Introduction¶

SEDA (SEquence DAtaset builder) is an open-source, multiplatform application for processing FASTA files containing DNA and protein sequences.

As the following image shows, SEDA uses the Input-Process-Output (IPO) model to process sequence files in FASTA format (https://en.wikipedia.org/wiki/FASTA_format). This means that every operation in SEDA takes as input one or more FASTA files and produces one or more FASTA files.

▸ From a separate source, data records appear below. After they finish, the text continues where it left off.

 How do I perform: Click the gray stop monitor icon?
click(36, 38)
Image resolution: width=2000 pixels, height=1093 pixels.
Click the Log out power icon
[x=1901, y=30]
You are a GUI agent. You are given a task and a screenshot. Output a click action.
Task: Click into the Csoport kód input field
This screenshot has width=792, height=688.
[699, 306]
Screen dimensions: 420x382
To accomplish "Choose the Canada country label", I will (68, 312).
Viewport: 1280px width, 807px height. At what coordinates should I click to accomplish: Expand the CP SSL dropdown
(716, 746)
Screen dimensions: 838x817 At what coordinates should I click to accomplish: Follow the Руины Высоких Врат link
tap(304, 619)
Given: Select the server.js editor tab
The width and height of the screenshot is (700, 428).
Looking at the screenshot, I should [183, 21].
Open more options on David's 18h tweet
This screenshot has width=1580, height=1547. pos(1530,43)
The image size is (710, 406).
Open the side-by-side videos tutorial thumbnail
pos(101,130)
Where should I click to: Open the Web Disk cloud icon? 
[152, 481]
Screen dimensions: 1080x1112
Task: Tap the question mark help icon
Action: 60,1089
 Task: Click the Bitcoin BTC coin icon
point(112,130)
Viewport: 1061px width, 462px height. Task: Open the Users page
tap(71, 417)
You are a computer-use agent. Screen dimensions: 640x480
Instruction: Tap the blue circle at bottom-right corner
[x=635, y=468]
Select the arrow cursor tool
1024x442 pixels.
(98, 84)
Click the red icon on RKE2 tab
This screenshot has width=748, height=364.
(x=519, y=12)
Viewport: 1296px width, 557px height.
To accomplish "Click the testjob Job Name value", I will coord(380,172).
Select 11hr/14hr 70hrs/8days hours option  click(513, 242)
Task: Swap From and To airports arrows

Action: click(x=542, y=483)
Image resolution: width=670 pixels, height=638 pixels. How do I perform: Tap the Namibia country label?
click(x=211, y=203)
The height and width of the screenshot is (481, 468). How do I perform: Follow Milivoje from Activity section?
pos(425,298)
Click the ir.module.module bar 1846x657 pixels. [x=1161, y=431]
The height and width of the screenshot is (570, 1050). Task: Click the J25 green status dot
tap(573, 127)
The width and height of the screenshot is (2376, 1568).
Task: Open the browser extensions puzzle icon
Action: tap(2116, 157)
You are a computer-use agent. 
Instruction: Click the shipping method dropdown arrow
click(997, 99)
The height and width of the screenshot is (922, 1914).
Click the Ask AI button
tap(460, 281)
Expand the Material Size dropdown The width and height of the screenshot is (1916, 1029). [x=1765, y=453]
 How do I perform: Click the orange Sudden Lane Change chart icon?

According to the FASTA format, each file may contain one or more sequences. Each sequence is composed by a header line which begins with ‘>’ and one or more lines containing the nucleotide or amino acid sequences represented using single-letter codes. The header of a sequence typically should give a name (unique identifier) for the sequence, and may also contain additional information (called description). The description is separated by a blank space from the sequence name/identifier. The following example shows a sequence in FASTA format.

>SEQUENCE_NAME_IDENTIFIER Description
ACTGACTGACTGACTGACTGACTGACTGACTGACTGACTGACTGACTG
ACTGACTGACTGACTGACTGACTG

To facilitate the usage of the application, SEDA processing operations are grouped in six main groups:

Alignment-related: including functions to align sequences using Clustal Omega, concatenate sequences, and create consensus sequences.
BLAST: including an operation for performing batch BLAST analyses and a two-way ortholog identification method.
Filtering: including different operations to filter sequences (e.g. those that meet some criteria, remove isoforms or duplicated sequences, among others).
Gene Annotation: including gene annotation pipelines based on Augustus as implemented in SAPP, getorf from EMBOSS, Splign/Compart (https://www.ncbi.nlm.nih.gov/sutils/splign/splign.cgi), and ProSplign/ProCompart (https://www.ncbi.nlm.nih.gov/sutils/static/prosplign/prosplign.html).
Reformatting: providing operations to change the format of the FASTA files such as a powerful operation for changing sequence headers, among others.
General: containing operations whose functionality is not related to the other groups (e.g. splitting files and extracting random sequences, DNA to Protein translation, or FASTA files comparison, among others).